Every sport became a highly organized year-round enterprise: rugby and hockey in late summer, winter and early spring, cricket in summer, early winter and spring. Suddenly kids had to choose before they turned 10 or so, or risk falling behind the pack. The logic seems straightforward: if you want to be good at a sport, you should play intensively year-round. It makes perfect sense.

It was also, in retrospect, a perfectly bad idea. While early specialization works for a lucky few, an increasingly large wave of research has provided proof that early specialization doesn’t work so well for the rest of us. Let us count the ways:

  • 1) early specialization increases the chance of injuries.
  • 2) early specialization creates worse overall athletes.
  • 3) early specialization makes kids less likely to participate in sports as adults.
  • 4) early specialization creates a falsely high barrier to participation, eliminating kids who might otherwise succeed in a more open system or other codes

I think the bigger point is this: when it comes to athletic skills, we are natural omnivores. Our bodies and brains are built to grow through variety of activities, not just one.

Think about what happens when you play multiple sports. You develop whole-body skills like balance, quickness, core strength. You cross-train skills from one sport to another.

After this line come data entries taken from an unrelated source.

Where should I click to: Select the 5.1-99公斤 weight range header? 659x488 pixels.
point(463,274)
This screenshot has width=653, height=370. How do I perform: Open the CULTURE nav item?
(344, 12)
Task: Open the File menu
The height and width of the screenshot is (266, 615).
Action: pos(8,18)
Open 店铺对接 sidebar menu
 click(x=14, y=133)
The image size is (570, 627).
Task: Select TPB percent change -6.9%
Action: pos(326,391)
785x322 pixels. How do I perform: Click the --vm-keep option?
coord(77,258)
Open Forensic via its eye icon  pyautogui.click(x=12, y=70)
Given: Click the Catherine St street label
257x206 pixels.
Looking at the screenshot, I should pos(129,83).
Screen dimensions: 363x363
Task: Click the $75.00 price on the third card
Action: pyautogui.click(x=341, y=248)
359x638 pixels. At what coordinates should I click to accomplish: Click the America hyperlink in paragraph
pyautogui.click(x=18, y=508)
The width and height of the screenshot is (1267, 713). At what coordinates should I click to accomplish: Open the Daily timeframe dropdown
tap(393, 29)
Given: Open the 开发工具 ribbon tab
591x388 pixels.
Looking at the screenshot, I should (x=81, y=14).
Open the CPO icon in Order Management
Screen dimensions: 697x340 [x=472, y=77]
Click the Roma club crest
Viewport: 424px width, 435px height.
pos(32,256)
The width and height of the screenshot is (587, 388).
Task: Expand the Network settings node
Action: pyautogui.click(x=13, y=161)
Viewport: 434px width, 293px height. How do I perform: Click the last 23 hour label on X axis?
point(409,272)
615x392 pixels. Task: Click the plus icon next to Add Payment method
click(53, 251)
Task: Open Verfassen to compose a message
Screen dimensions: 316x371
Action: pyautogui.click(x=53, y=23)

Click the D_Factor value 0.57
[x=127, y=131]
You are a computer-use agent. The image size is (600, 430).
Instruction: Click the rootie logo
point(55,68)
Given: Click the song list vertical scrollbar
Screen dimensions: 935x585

It is not a coincidence that many top performers were multiple-sport kids growing up. Roger Federer played soccer until 12; Steve Nash and Kobe Bryant did the same. No one can match the Australian rugby player’s ability to catch the high ball (sad but true) because they are raised on a steady diet of Aussie Rules. The reason they possess such brilliant footwork, ability and vision is because they built those skills, over time, by being omnivorous.

Most important, multi-sport kids develop a far more useful skill: how to learn. They learn how to adapt to different situations, make connections, and to take true ownership over the improvement process.

I’d also argue that multi-sport kids have a better chance to stay emotionally healthy, because they’re free of the all-the-eggs-in-one-basket pressure that goes with specialization — a pressure that can lead unhealthy patterns when it comes to relationships and emotional stability. (See: Woods, Tiger.) They are free of the sense that, should they fail, they are at risk of losing their identity, and letting down their parents.

So the real question is, what do you do? How do you nurture a Errol Stewart in a Tiger Woods world? Here are three useful approaches, courtesy of Ross Tucker of The Science of Sport, who’s written widely on the subject.

  • Delay: wait as long as possible before choosing a single sport to pursue. It varies according to sport, but research puts the ideal age for specialization around the early teenage years.  (That doesn’t mean you start at that age, of course, but rather that you start getting serious.)
  • Diversify: embrace all possibilities to broaden skills. Experiment and cross train.
  • Co-operate: seek ways to build connections between the silos of individual sports, so that families are not forced to choose one over the other too soon.

Perhaps few will agree with me, perhaps because of the desire that any half decent athlete has of making a career of sport with the lure of big money, the specialists will be with us for eternity. Yet there is something about the all-rounder that cannot be denied- they are the true ultimate athlete.